Solution 3: Rewrite type synonyms in place¶
Another simple change to resolve this is to avoid using type synonyms altogether, by inlining their definition in-place:
fromHandle :: MonadIO m => Handle -> Proxy x' x () ByteString m ()
Then the original non-eta-expanded implementation of readFreqSumFile
typechecks without issues. However, this worsens the usability of the library, as
it becomes harder to understand that the Proxy
in this case really
must be a producer. It is also another invasive change to rewrite all the type
signatures of all downstream libraries which use this pattern.
Solution 4: Deep Subsumption¶
With this proposal, the user enables DeepSubsumption
and the program continues
to typecheck as before:
{-# LANGUAGE DeepSubsumption #-}
...
readFreqSumFile file = readFreqSumProd $ withFile file ReadMode PB.fromHandle
Example 2: Type synonyms with implicit parameters¶
Another consumer hit hard by the change is the Integrated Haskell Platform.

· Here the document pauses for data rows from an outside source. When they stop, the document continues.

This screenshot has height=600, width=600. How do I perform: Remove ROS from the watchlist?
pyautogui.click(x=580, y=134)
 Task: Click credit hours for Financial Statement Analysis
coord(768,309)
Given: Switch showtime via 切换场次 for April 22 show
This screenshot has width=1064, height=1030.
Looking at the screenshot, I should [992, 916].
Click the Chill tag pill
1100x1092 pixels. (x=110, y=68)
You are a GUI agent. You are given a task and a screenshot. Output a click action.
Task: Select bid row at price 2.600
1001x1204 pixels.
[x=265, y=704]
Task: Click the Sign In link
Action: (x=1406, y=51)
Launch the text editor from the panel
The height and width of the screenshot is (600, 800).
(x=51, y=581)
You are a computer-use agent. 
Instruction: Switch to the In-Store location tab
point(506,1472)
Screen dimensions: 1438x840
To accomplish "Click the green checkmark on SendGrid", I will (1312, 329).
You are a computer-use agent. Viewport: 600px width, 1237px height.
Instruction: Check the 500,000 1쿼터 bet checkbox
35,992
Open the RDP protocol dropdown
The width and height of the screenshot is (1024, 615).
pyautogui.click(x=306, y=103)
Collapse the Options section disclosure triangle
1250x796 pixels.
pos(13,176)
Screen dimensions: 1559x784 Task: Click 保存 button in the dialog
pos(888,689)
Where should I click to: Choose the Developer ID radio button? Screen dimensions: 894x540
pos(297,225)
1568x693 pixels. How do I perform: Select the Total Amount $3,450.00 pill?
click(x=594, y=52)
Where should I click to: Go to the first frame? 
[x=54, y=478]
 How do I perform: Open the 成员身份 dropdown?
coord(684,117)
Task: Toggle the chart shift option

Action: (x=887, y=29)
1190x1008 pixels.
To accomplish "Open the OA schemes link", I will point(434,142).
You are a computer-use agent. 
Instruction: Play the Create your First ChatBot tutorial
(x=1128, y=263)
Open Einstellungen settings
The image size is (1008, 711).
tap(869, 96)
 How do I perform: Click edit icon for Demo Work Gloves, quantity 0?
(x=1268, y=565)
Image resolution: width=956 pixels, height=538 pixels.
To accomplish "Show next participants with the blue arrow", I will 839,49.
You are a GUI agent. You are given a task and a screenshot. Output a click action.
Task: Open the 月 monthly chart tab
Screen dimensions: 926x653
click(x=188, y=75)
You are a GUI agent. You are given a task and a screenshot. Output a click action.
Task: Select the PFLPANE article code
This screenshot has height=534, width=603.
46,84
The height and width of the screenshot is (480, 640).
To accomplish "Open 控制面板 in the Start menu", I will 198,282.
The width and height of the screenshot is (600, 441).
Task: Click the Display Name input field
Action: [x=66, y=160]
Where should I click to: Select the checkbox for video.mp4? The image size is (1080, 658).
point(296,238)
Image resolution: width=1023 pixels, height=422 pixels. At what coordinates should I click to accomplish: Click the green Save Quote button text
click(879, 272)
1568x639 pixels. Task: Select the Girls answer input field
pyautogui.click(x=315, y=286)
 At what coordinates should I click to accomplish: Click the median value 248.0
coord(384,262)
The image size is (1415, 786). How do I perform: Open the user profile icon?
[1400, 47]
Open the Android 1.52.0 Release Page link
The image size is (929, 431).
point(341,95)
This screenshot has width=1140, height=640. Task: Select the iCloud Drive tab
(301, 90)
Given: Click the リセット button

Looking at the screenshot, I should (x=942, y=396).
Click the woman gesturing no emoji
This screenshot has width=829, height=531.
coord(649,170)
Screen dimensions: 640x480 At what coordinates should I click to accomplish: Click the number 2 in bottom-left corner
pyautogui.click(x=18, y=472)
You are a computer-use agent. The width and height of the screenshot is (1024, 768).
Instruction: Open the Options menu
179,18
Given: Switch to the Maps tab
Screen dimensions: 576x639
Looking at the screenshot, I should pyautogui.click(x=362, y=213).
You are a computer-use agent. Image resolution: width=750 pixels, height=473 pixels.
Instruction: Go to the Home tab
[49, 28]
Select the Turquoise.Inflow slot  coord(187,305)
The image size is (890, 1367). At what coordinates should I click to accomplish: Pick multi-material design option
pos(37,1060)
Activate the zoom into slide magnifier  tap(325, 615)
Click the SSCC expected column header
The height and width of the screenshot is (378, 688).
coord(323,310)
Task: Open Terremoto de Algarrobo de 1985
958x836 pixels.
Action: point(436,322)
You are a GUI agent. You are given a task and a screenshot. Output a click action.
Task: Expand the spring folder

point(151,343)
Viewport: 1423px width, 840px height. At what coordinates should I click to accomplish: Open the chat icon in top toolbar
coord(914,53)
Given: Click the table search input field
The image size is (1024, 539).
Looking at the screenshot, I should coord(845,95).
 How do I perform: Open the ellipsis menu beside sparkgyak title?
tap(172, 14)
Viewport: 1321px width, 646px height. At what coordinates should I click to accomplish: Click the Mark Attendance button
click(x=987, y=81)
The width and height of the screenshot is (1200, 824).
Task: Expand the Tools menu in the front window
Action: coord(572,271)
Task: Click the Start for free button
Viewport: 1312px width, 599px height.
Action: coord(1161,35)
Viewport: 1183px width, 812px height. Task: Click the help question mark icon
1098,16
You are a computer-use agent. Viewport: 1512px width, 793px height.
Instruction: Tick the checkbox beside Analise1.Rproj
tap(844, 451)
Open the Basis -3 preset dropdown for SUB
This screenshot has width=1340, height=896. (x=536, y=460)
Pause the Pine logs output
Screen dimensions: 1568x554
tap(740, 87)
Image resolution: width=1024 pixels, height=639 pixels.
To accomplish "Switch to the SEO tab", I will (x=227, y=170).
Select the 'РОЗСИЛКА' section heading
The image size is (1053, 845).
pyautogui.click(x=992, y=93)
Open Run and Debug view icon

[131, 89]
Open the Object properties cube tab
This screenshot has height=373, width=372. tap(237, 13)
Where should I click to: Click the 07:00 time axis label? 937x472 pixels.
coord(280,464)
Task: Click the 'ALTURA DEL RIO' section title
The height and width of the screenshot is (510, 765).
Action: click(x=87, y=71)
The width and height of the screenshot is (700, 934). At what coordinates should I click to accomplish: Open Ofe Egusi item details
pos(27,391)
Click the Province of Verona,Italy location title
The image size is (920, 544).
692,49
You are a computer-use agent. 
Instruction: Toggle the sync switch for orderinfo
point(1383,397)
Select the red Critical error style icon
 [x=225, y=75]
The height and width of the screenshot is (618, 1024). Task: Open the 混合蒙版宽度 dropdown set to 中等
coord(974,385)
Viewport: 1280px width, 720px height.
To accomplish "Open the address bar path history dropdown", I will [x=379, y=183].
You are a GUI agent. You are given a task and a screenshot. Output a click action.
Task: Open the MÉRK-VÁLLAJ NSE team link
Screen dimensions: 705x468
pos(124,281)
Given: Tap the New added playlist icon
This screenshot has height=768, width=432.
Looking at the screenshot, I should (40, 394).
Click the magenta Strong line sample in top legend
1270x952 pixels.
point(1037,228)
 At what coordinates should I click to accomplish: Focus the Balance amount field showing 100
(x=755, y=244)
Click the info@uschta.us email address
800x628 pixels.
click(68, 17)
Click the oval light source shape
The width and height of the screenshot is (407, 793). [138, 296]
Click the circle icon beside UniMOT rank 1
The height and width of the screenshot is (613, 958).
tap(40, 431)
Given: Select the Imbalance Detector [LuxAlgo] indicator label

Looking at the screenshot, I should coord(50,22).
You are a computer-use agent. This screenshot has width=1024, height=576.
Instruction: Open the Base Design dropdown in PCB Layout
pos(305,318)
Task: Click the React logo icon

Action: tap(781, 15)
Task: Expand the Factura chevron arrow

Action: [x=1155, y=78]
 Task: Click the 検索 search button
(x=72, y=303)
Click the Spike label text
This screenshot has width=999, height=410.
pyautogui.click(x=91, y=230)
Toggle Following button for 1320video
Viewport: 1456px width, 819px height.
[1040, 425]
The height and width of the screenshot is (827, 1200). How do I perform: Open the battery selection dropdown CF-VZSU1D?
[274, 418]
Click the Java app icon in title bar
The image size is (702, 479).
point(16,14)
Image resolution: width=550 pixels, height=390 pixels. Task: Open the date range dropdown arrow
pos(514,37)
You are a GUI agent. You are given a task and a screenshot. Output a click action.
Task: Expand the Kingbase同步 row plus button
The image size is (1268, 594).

In particular they define a type synonym which contains an implicit parameter:
type Html = (?context :: ControllerContext) => Html5.Html
which is used to create the renderUser
combinator:
renderUser :: User -> Html
renderUser user = [hsx|<li>{get #name user}</li>|]
but now renderUser
fails to typecheck in renderUsers
without eta-expansion:
forEach :: (MonoFoldable mono, Applicative m) => mono -> (Element mono -> m ()) -> m ()
renderUsers :: [User] -> Html
renderUsers users = [hsx|
<ul>
{forEach users renderUser}
</ul>
|]
Again, renderUser
has a forall to the right of its function arrow (hidden under Html
),
while forEach
’s second arguemnt does not.
The “solution” is to eta-expand the call to renderUser
:
renderUsers :: [User] -> Html
renderUsers users = [hsx|
<ul>
{forEach users (\x -> renderUser x)}
</ul>
|]
But such changes were deemed unsatisfactory by the maintainers:
All of them break existing IHP apps / require a lot of changes when updating.
In this situation too, the benefits of simplified subsumption are deemed to not be worth the costs
in terms of usability and user-friendliness. This too suggests re-instating the old behaviour as
an opt-in by adding a DeepSubsumption
extension.
4. Effect and Interactions¶
The DeepSubsumption
language pragma has all the drawbacks identified in
the simplified subsumption proposal, but crucially allows users to opt-in to
the drawbacks if their value judgement is different to that of the steering committee.
5. Costs and Drawbacks¶
We do not recommend that people use this feature. It makes the language more complicated and runtime performance less predictable.
In situations where the eta-expansion behaviour is desired for its user-friendliness, the requirement to enable a strange
DeepSubsumption
extension might just lead to even more confusion.Alejandro Serrano suggests that reintroducing this feature will not alleviate any pain, because by the time it is introduced maintainers will have already updated their libraries to account for the changes, and will not want to introduce more churn by enabling
DeepSubsumption
and removing the eta-expansions they recently added.
6. Alternatives¶
The alternative is to do nothing. Users will have to accept that simplified subsumption is here to stay and update their code appropiately.
7. Unresolved Questions¶
We need to decide whether we would want to backport this feature to the 9.2 branch.
8. Implementation¶
Fortunately, the implementation complexity of adding DeepSubsumption
is modest, and well
localised. We already have an MR that implements it: !8210.